━━━ Exercise input ━━━

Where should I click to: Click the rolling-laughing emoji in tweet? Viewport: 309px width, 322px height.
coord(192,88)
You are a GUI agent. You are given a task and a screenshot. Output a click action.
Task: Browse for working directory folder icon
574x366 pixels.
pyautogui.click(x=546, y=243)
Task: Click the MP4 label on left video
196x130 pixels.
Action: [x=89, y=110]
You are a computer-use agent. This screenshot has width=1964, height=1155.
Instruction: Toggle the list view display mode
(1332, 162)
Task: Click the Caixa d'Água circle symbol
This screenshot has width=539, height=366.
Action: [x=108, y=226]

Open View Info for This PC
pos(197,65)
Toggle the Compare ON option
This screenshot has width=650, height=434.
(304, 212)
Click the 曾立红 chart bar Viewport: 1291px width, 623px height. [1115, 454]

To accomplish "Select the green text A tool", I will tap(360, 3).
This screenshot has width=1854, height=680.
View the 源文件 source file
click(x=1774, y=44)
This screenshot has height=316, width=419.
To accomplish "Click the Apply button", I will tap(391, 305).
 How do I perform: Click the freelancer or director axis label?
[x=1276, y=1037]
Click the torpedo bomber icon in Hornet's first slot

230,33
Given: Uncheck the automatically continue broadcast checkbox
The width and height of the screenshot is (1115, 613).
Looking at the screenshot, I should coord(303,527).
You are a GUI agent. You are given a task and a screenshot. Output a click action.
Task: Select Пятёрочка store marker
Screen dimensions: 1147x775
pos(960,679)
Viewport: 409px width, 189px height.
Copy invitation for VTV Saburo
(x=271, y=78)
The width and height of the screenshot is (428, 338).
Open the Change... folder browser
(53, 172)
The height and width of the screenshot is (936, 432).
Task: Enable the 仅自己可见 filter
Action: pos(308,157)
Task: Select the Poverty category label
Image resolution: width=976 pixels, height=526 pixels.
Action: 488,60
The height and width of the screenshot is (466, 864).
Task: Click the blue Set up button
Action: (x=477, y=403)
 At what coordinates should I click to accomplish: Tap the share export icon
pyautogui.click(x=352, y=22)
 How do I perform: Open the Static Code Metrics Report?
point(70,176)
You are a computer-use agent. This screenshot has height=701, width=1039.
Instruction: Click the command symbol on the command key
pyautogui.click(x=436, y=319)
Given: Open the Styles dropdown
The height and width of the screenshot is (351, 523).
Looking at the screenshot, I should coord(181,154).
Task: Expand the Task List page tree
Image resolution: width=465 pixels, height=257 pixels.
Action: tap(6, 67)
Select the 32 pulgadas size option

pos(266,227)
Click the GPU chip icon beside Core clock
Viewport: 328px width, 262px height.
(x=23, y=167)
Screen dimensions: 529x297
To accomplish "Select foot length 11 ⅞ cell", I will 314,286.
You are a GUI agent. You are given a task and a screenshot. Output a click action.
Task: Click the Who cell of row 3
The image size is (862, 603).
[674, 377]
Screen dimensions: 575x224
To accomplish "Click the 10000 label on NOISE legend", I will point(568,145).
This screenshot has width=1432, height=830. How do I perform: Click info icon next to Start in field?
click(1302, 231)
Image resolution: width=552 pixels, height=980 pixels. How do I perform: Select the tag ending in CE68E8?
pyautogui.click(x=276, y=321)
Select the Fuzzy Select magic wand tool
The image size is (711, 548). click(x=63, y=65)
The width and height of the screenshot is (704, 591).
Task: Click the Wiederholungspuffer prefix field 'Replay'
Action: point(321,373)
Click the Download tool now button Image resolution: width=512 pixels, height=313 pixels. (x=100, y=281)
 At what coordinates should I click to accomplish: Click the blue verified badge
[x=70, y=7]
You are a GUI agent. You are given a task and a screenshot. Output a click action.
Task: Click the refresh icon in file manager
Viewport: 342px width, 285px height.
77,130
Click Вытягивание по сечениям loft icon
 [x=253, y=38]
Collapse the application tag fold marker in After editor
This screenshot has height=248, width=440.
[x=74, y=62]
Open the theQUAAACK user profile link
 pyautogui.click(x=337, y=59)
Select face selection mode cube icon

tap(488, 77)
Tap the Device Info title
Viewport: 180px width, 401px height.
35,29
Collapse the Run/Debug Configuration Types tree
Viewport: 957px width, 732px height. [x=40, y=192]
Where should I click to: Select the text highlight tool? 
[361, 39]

━━━

◆ Work instruction
Each line in the data above either holds "will" or does not. State how many do, as a bare number.

◆ Answer to this exercise
4